Петр облегченно вздохнул. Уф, отсрочка, да какая. Минимум несколько недель, а то и месяцев. Но от внимания Гедимина это не ускользнуло и он, наверное, чтоб у его собеседника не появилось лишних иллюзий, пояснил:

– А подпишем завтра. Только что посольство от Тевтонского ордена прикатило, а галицко-волынские бояре и вовсе хоть сейчас готовы. Так что и отдать ее уже завтра придется. Я, признаюсь, сразу усомнился, будто она такая… – князь помялся, подыскивая словцо поделикатнее и наконец нашел, – черная. Но коль она монаху столь крепко понадобилась, то… – он развел руками.

– Да не Изабелла ему нужна! – вырвалось у Сангре. – На самом деле ему надо… – он осекся, но вовремя припомнив их версию, уверенно продолжил: – Рот ей заткнуть. Вспомни рассказ моего побратима. Опасается новый французский король Филипп, что всплывут его злодеяния, а мы с Уланом, веришь ли, за все время тебе первому рассказали. Да и то потому что этого монаха увидели, а если бы он новую охоту на всех нас не открыл, и дальше бы молчали. А Изабелла изо всей нашей троицы ему нужнее всего, ибо в ядах разбирается. Получается, князь, выдав ее, ты отправишь на страшные муки ни в чем неповинного человека.

Гедимин ответил не сразу. Наморщив лоб, он явно что-то прикидывал. Петр терпеливо ждал. Однако слова князя оказались неутешительными.

– Как бы там ни было, а ни одна красавица Литвы не стоит. И ты своего побратима упреди, чтоб он мне поперек дороги не становился. Мое слово крепкое, и вдругорядь я ему как ныне спуску не дам.

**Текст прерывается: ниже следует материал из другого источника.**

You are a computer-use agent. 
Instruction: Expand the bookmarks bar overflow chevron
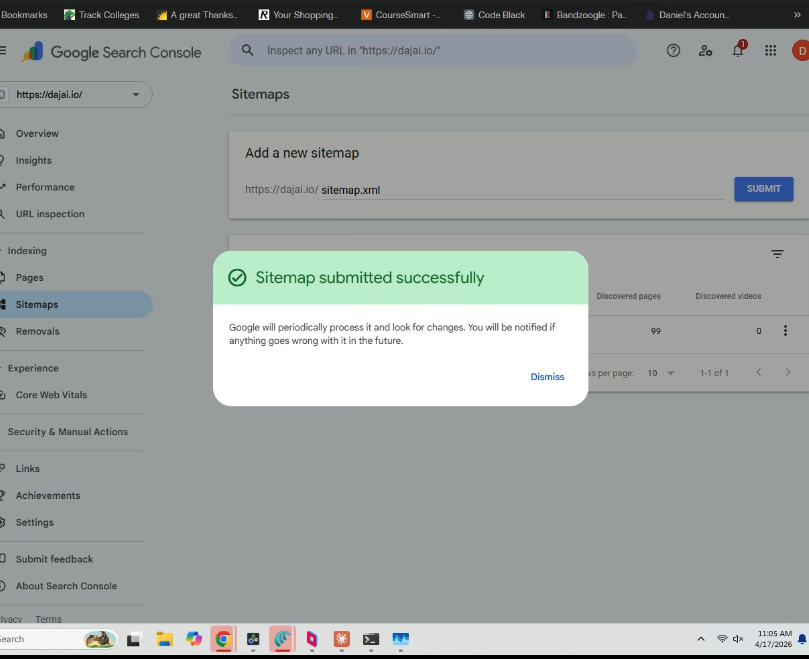(x=797, y=14)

– Твое слово крепкое, – задумчиво повторил Сангре и поинтересовался как бы между прочим. – А ты успел пообещать монаху, что выдашь ее?

– Пока нет, но завтра дам ответ, а какой, ты ведаешь. Но ничего, – он встал и дружелюбно хлопнул Петра по плечу. – Авось когда придет время ее выдать, вас обоих здесь не будет. Жаль расставаться, ну да ладно. А там, вдали, глядишь, твоему побратиму новая красавица сердце заполонит. Я чаю, свет клином на ней одной не сошелся, как обычно русины сказывают.

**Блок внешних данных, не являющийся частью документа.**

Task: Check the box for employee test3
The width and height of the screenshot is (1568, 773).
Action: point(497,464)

– С глаз долой, из сердца вон, – грустно усмехнулся Сангре. – Жаль, но боюсь, не тот случай, – и недоуменно нахмурился. – Ты сказал вдали. А… где мы будем?

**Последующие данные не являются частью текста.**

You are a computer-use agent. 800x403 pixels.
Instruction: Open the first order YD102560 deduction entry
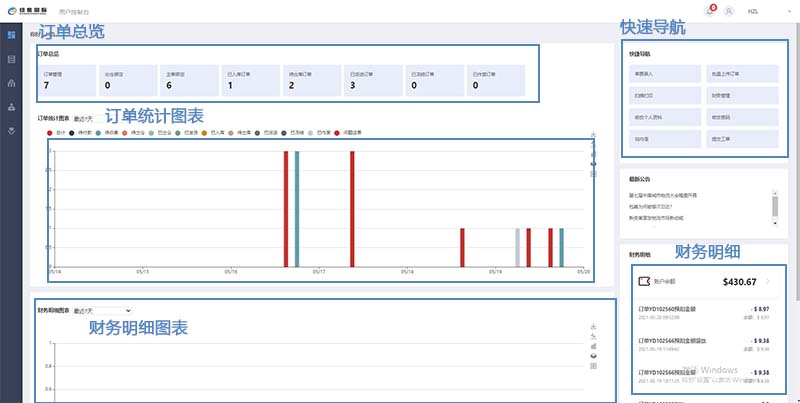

– Ну как же, – развел руками князь. – Сам сказывал вчера тверичам, какие вы славные дознатчики. Поначалу-то, когда меня ныне Кирилла Силыч попросил вас вместе с ним в Тверь отпустить, мне и невдомек было, как вы Михайле Ярославичу в его беде помочь сумеете, а теперь, вас послушав, мыслю, и вправду сможете. Хотя…

– В какой беде? – нахмурился Петр.

– А разве он тебе о том не обмолвился? – слегка удивился князь и спохватился. – Ах да, тайна. Боярин и с меня слово взял, чтоб я никому. Лучше ты сам у него спроси, – и он направился к двери.